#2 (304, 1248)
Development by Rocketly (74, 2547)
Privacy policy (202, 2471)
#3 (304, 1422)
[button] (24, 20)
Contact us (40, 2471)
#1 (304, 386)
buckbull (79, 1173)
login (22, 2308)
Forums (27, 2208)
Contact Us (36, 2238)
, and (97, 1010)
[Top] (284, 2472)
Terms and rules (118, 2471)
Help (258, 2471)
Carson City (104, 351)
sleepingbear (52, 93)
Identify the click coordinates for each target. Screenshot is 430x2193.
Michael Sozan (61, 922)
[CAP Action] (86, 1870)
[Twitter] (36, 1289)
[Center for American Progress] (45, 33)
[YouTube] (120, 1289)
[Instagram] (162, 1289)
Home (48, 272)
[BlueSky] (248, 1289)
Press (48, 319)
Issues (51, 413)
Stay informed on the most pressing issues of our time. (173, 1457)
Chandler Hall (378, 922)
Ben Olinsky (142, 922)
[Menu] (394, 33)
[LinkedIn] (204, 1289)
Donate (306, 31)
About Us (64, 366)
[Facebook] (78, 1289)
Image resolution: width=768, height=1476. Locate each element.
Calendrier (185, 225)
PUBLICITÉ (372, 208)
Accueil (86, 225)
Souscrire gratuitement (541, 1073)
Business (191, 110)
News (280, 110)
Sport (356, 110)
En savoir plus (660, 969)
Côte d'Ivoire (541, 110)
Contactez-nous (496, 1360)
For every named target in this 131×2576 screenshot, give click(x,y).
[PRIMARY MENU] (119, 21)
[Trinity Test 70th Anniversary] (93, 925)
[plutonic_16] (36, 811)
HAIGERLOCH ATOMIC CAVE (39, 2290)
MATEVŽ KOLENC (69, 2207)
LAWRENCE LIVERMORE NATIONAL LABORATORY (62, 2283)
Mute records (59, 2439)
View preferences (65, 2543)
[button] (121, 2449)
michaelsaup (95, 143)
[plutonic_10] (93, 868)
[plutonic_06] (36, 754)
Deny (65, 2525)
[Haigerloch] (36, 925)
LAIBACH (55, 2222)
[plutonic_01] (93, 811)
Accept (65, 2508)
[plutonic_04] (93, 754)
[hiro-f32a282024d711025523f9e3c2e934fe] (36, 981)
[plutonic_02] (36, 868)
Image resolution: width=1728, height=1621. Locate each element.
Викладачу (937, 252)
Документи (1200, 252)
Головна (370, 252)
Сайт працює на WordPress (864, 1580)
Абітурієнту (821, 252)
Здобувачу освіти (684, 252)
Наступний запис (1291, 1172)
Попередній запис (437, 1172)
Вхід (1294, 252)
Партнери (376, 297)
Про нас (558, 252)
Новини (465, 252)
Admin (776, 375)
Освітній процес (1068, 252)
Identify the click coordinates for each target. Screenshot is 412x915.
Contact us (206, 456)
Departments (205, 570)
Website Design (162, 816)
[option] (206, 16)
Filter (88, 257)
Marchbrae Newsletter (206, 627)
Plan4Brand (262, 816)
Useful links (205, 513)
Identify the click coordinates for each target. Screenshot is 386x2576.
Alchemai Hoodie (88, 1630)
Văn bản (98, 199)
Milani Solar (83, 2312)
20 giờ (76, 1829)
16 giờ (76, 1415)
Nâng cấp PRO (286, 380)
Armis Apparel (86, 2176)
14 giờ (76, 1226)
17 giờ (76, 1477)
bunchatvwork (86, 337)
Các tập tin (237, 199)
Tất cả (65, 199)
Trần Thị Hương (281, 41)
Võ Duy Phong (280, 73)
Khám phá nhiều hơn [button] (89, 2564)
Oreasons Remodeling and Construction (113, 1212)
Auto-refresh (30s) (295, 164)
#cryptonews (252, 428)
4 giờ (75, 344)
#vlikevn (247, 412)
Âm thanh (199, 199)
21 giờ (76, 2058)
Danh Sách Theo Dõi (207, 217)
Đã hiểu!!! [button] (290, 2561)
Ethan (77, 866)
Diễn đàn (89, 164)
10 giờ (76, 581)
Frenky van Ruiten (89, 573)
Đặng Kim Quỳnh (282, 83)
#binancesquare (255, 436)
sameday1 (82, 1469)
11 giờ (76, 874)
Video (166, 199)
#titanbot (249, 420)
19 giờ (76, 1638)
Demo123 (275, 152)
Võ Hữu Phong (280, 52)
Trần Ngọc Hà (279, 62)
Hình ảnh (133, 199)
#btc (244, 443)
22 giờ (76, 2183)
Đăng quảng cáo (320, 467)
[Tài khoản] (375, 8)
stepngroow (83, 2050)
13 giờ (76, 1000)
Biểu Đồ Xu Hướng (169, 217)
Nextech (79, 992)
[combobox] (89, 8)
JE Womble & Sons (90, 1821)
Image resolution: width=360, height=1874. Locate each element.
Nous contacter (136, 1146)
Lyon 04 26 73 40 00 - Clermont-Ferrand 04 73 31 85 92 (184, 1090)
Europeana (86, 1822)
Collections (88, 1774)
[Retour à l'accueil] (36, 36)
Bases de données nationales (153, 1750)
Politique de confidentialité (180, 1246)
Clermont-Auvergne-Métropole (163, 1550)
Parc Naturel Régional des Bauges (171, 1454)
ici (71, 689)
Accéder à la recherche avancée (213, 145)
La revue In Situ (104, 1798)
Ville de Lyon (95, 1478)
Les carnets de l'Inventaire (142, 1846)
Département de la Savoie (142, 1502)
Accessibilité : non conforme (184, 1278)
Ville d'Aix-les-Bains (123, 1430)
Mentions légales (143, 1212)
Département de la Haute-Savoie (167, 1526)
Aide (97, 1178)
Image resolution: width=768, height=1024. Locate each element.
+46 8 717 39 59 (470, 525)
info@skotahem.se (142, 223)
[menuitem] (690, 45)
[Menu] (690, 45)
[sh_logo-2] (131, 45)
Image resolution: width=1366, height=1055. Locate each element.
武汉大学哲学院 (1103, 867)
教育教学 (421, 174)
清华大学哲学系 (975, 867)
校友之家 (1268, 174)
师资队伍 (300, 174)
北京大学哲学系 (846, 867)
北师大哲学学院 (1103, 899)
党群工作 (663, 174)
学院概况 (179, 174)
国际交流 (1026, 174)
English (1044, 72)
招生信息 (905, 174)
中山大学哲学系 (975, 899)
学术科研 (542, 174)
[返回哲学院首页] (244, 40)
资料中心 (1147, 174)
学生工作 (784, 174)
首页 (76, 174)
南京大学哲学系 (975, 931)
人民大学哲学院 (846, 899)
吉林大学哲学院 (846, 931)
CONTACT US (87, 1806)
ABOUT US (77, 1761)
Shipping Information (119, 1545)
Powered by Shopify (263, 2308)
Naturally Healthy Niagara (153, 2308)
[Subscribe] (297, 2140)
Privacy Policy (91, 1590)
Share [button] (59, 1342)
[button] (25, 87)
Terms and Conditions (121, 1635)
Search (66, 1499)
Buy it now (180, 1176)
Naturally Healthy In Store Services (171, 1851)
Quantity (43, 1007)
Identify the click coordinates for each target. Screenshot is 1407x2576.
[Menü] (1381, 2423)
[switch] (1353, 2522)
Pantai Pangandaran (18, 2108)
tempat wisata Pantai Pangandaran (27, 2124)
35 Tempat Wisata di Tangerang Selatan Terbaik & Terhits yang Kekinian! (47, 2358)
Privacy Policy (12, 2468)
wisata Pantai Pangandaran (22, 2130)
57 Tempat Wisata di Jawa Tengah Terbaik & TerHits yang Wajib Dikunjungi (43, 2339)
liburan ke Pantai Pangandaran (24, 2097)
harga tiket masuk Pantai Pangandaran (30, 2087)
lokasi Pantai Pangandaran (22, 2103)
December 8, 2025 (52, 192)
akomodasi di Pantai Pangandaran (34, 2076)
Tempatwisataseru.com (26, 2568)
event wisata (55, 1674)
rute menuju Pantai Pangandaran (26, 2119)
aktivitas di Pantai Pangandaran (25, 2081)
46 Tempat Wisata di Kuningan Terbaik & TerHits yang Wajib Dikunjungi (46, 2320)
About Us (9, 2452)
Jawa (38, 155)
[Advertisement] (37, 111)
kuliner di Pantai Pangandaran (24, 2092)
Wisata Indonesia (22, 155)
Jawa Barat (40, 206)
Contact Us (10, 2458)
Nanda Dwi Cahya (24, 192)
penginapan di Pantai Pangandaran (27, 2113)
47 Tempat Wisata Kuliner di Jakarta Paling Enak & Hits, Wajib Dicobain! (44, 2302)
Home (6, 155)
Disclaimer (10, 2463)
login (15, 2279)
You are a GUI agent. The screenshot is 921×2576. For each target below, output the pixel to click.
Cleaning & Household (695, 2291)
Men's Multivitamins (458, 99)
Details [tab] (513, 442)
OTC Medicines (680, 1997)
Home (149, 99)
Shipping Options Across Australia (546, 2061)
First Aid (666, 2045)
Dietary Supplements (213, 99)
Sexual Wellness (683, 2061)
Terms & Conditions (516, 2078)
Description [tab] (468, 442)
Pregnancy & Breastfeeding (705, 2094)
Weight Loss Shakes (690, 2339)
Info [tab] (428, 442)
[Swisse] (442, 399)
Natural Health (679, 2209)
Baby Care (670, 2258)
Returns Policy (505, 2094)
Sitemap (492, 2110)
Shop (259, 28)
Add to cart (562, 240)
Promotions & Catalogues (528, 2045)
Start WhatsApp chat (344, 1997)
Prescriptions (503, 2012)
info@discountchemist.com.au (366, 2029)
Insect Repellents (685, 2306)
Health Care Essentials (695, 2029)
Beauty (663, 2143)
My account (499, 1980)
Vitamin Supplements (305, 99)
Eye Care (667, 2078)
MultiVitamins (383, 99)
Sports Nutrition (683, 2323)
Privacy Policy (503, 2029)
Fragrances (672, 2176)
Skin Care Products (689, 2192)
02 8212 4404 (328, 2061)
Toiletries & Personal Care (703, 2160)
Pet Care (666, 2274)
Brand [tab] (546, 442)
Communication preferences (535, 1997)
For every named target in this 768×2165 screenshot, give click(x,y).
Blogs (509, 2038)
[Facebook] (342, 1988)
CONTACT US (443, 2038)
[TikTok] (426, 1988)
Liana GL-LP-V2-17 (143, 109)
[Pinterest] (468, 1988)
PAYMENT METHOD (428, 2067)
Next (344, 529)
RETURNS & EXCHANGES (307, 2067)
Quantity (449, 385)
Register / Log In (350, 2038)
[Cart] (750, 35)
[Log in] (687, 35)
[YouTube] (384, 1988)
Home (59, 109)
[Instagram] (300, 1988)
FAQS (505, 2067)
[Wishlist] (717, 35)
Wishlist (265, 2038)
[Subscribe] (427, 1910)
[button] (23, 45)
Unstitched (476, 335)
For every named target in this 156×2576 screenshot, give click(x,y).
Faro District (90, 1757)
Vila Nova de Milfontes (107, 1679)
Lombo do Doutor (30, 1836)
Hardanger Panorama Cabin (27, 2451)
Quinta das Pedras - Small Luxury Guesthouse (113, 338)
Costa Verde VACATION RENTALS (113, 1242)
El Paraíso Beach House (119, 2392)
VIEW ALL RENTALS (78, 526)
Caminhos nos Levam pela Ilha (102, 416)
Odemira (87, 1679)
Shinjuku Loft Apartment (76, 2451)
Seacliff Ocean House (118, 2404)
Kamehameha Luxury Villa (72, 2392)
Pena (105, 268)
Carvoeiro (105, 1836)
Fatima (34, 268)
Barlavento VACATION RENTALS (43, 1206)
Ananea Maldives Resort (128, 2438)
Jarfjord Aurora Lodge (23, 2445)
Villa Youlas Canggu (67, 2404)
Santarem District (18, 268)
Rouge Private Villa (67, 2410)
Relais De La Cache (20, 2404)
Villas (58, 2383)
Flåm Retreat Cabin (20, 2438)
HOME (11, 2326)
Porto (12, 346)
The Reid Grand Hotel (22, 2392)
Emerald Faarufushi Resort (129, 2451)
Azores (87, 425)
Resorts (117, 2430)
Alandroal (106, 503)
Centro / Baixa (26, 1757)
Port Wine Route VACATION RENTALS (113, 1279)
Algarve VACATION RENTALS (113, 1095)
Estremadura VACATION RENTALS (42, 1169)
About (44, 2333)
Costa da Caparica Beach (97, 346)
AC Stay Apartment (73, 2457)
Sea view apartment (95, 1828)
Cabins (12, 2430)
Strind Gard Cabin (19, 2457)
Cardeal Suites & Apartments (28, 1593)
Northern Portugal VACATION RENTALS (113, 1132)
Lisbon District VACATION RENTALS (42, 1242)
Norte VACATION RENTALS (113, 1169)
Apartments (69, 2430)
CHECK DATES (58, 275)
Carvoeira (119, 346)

* * *

## Task instructions
Please return the lines above that run from the line containing "[Advertisement] (37, 111)" to the line containing "penginapan di Pantai Pangandaran (27, 2113)", inclusive, exactly and with no other lines.

## Answer for the task
[Advertisement] (37, 111)
kuliner di Pantai Pangandaran (24, 2092)
Wisata Indonesia (22, 155)
Jawa Barat (40, 206)
Contact Us (10, 2458)
Nanda Dwi Cahya (24, 192)
penginapan di Pantai Pangandaran (27, 2113)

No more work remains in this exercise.